If you want to be desired by college admissions, then be a desirable applicant.
On a winter afternoon in February, the mail arrives at mom’s anticipation. She goes out to check it and finds three letters with college letterhead on the envelope. To the thrill of the family, she yells out “The college admissions letters have arrived, everyone comes to look!”
The family circles around her, she hands them off to her child, the applicant, and says, “Here we go, let’s open them up.”
To the astonishment and utter disappointment of all, they gently put the papers down and everyone moves back to their previous place. “How can that be?” the mother utters in quiet dismay to the father. “That makes no sense at all. I wonder if there’s been a mistake.”
Where did we go wrong?
This is a common scenario, and yes, this family made several mistakes.
Turn back the clock to that mid-month day in November, when mom said, “It’s time to get your applications going. Let’s open up the Common App.” A couple of weeks later, six applications were randomly submitted, casually prepared, a last-minute essay written and attached, briefly considered supplemental questions answered, and off they went into cyberspace, to land one day upon a person’s computer for review. Predictably so, denials and defers came rolling in. Why would one expect anything different?
October comes around each year, then November, then December. For high school seniors across the land, they begin to think about submitting college applications and writing a quick essay. They know the applications are due, but the family is busy and application deadlines are months away. So, no hurry. What’s the deadline date they ask? Oh, we have time, so they think.
Then at their convenience, they go online, quickly fill out the “regular decision” application, attach their essay and casually hit the “submit” button. Feeling pretty good, they get through the holiday season informing family and friends of their preferred college interests. After all, they met the basic academic requirements for their colleges with a good GPA, a decent SAT or ACT score and a few AP classes taken. However, in most cases, they remain unknown to the admission office. As such, they leave it all to chance and put their college future at risk.
For too many families, this is the typical approach that often results in needless rejections.
So let me share some insight here. We’ve identified the five most common and costly mistakes made by student-families in the college admissions process.
Mistake 1: Viewing a weak application essay as being strong.
There is a big difference between a good essay and a great essay, between a nice story and a meaningful story, between an essay that captures a reader’s immediate interest and those that don’t capture any interest. That’s why many essays don’t get read past the first two sentences.
Don’t get read? That’s right.
Every quality essay has a title and a conclusion flows from an introduction through to a meaningful conclusion, is written with vivid description, and concludes with a strong statement reflecting probable college success. Quality essays are easy and interesting to read while holding the reader’s attention. Anything otherwise is not good enough and won’t serve the purpose—denied!
Mistake 2: Submitting an incomplete application.
There are a few key areas of an application through which admission officers can quickly determine that a student rushed the application, leaving it incomplete.
First and foremost is the “Additional Information” box found in the Writing component. It is reported to me that this is left blank in over 95% of applications. That’s a big mistake.
Then there’s the “Activities” section where most people rush through and either enter a couple of activities or list activities that provide little value.

:: Source data ::

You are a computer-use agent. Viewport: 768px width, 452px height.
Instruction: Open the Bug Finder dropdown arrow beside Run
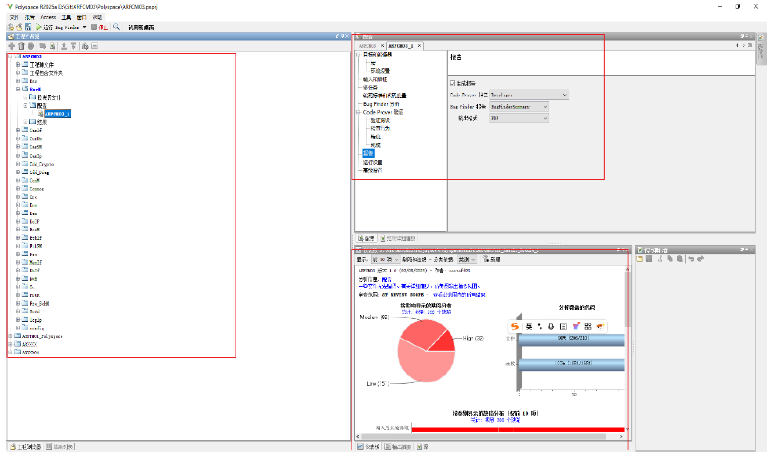click(84, 27)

:: Parts of the exercise ::
**a.** In the college admissions passage, in what share of applications is the "Additional Information" box reportedly left blank?
**b.** Using the college admissions passage, explain why the family in the opening scenario should have expected denials and defers.

:: Responses by task ::
**a.** Over 95% of applications.

**b.** In November, a couple of weeks after opening the Common App, the family submitted six applications at random. The applications were casually prepared, with an essay written at the last minute and supplemental questions only briefly considered. Given that rushed approach, the denials and defers were predictable.